The state House decided Wednesday evening against allowing drivers to be pulled over for making calls.

Sen. Tracey Eide of Federal Way has pushed to make use of a phone handset a primary offense for drivers, allowing police to pull them over. She won agreement from the Senate, but she signaled earlier Wednesday that she would accept what the House sent back as a compromise measure.

What remains of Senate Bill 6345 would make it a primary offense to send a text message while driving, and would ban all phone use by drivers under 18 years of age.

“I’m disappointed, needless to say,” said Eide, a Democrat. “People need to realize you’re putting everybody’s lives in danger when you pick up that cell phone.”
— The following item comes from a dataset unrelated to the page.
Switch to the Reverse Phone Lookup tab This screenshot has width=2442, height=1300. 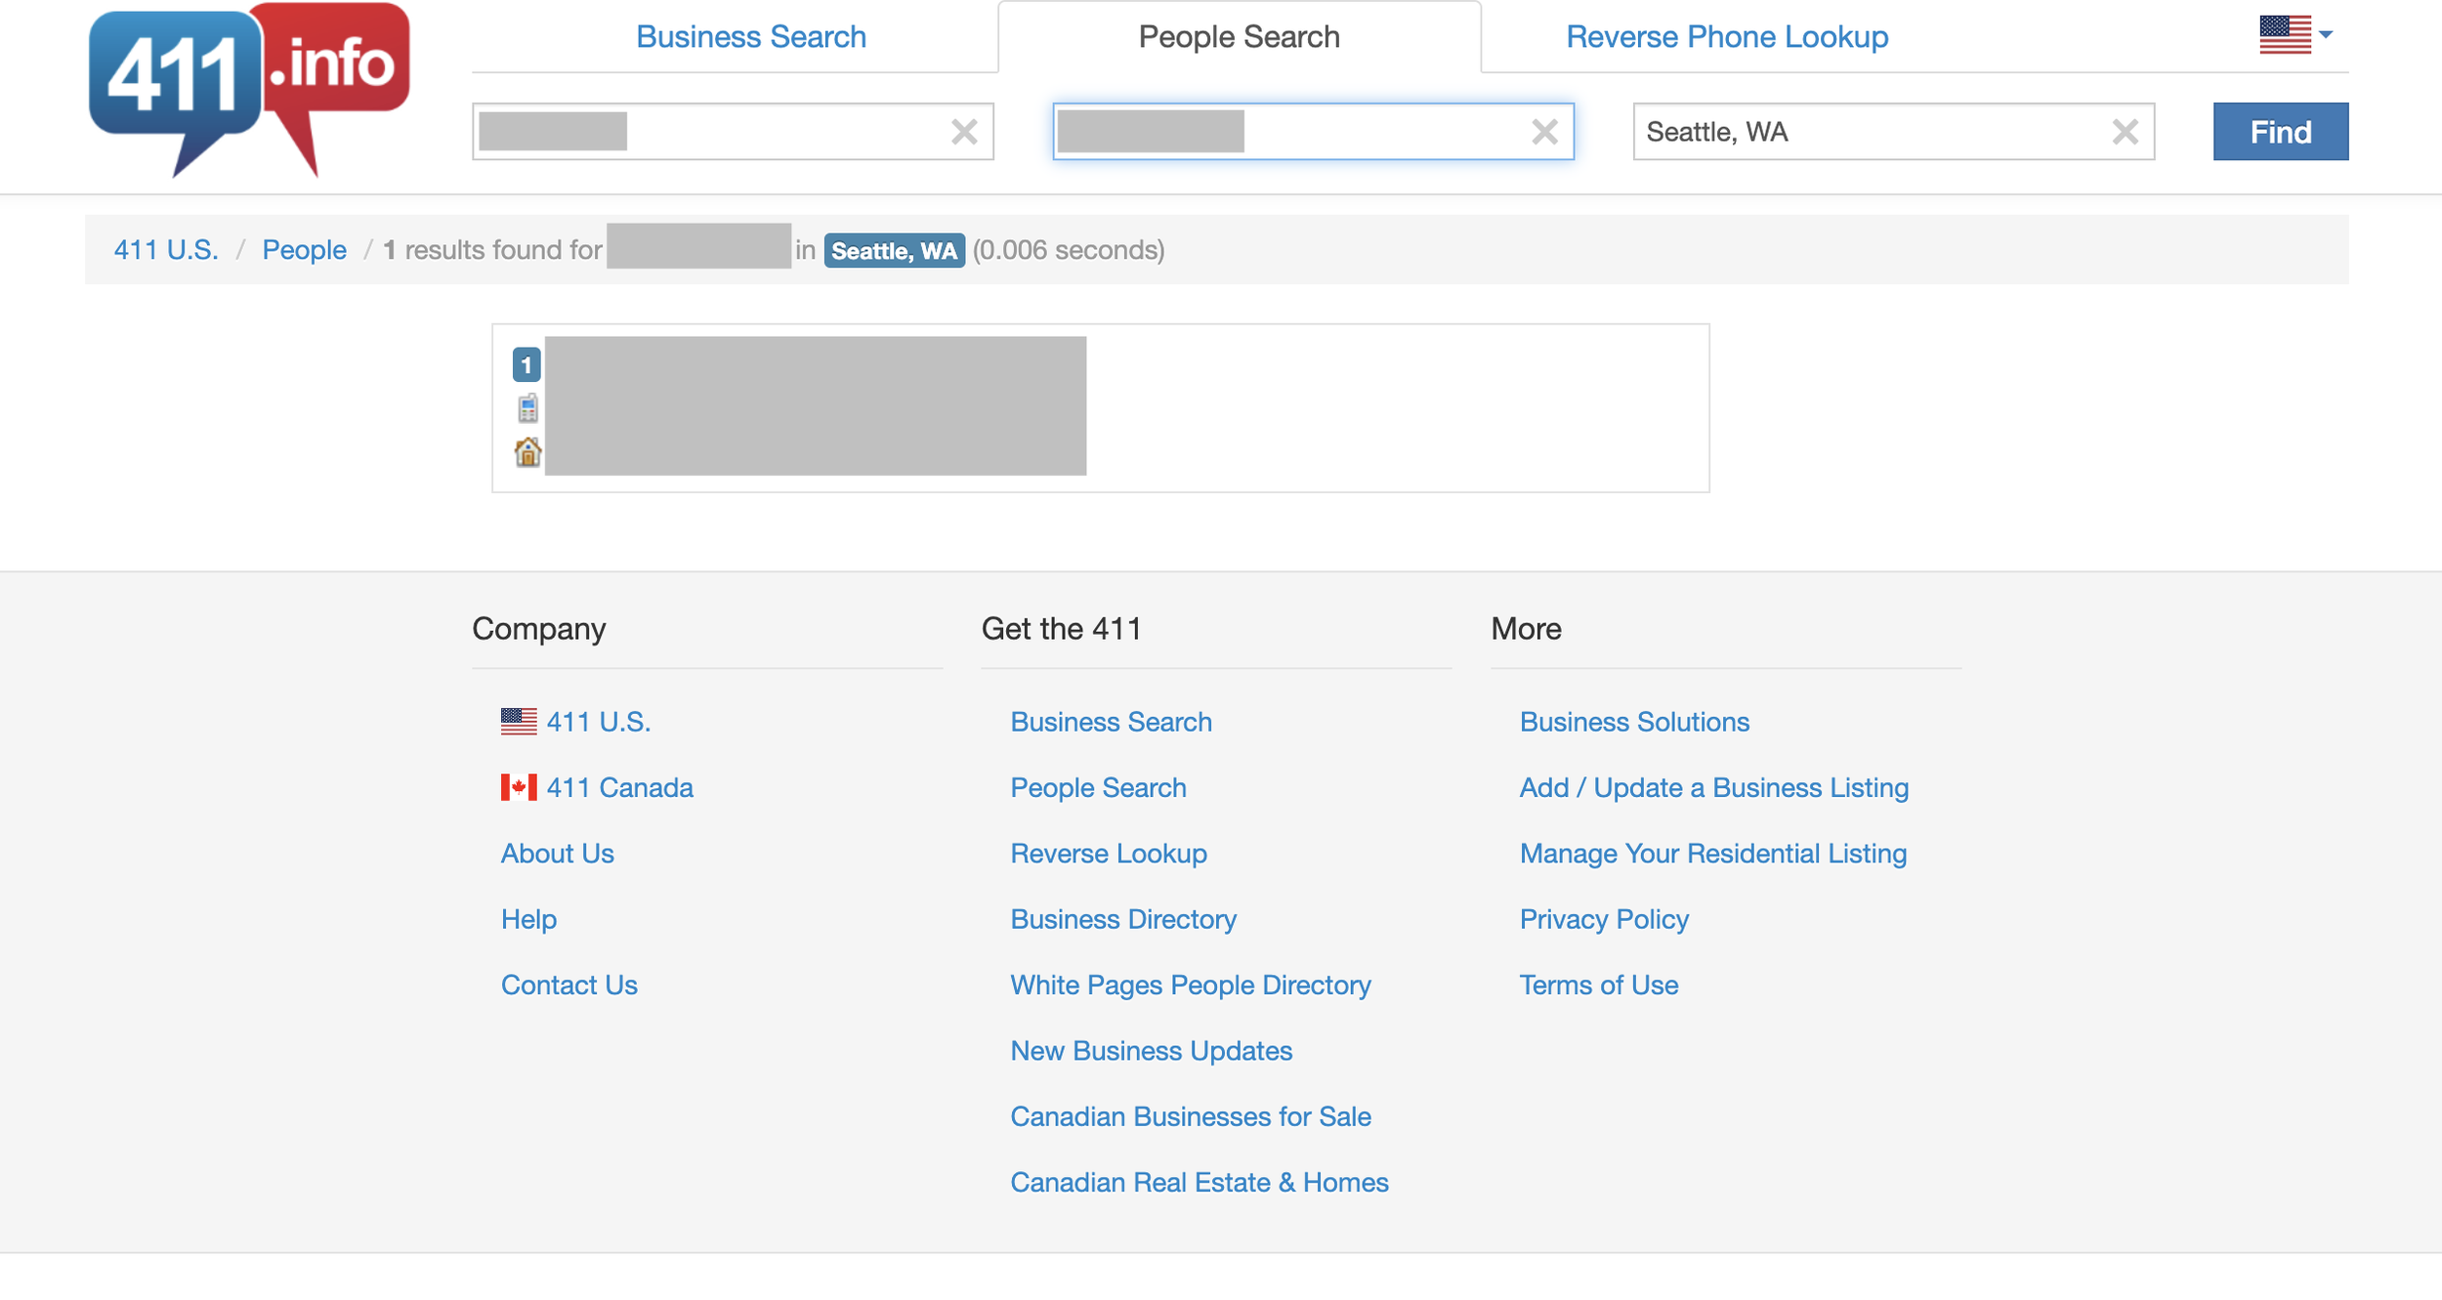1726,37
Still, she said: “It’s the art of compromise here.”

Calling on a handheld phone would remain a secondary offense, which can land drivers with a ticket if police have pulled them over for another infraction, like speeding.

Eide has compromised before on what after years of work has become her signature issue. She proposed the 2007 ban that made calling and texting while driving illegal, and agreed to make them secondary offenses to avoid some of the opposition building against the proposal.

The House scaled back the measure at the suggestion of Rep. Dan Roach, a Bonney Lake Republican.

Roach said that while texting is clearly dangerous, talking on the phone is comparable to other legal distractions, such as eating or talking to a passenger.

The House approved Roach’s amendment on a voice vote, though some members would have preferred tougher restrictions.

“I was for all of it,” Majority Leader Lynn Kessler said, “but we just didn’t have the votes for the entire bill.”